Collected data entries:
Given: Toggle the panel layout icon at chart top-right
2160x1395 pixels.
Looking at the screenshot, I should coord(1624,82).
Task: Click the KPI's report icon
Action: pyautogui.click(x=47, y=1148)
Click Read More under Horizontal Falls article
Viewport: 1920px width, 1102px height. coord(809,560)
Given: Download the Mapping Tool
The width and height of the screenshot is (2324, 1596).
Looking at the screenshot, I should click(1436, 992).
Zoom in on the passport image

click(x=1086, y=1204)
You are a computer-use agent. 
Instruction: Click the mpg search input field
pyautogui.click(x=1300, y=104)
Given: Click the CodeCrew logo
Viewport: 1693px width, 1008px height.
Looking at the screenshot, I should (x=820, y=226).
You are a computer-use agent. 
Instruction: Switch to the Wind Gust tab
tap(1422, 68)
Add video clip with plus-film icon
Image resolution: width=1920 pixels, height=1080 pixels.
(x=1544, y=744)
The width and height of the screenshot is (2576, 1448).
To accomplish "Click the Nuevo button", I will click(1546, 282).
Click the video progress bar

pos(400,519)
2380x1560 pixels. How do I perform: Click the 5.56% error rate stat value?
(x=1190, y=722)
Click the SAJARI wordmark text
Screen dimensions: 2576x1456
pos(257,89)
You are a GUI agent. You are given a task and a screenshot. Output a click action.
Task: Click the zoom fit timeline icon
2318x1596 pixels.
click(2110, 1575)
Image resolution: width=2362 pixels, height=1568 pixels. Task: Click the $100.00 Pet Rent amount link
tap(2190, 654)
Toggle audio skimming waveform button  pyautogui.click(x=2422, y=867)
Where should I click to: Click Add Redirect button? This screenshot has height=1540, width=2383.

*Exercise goal*: Out of the preceding entries, pull each line that contains the word "Toggle".

*Output for this exercise*:
Given: Toggle the panel layout icon at chart top-right
Toggle audio skimming waveform button  pyautogui.click(x=2422, y=867)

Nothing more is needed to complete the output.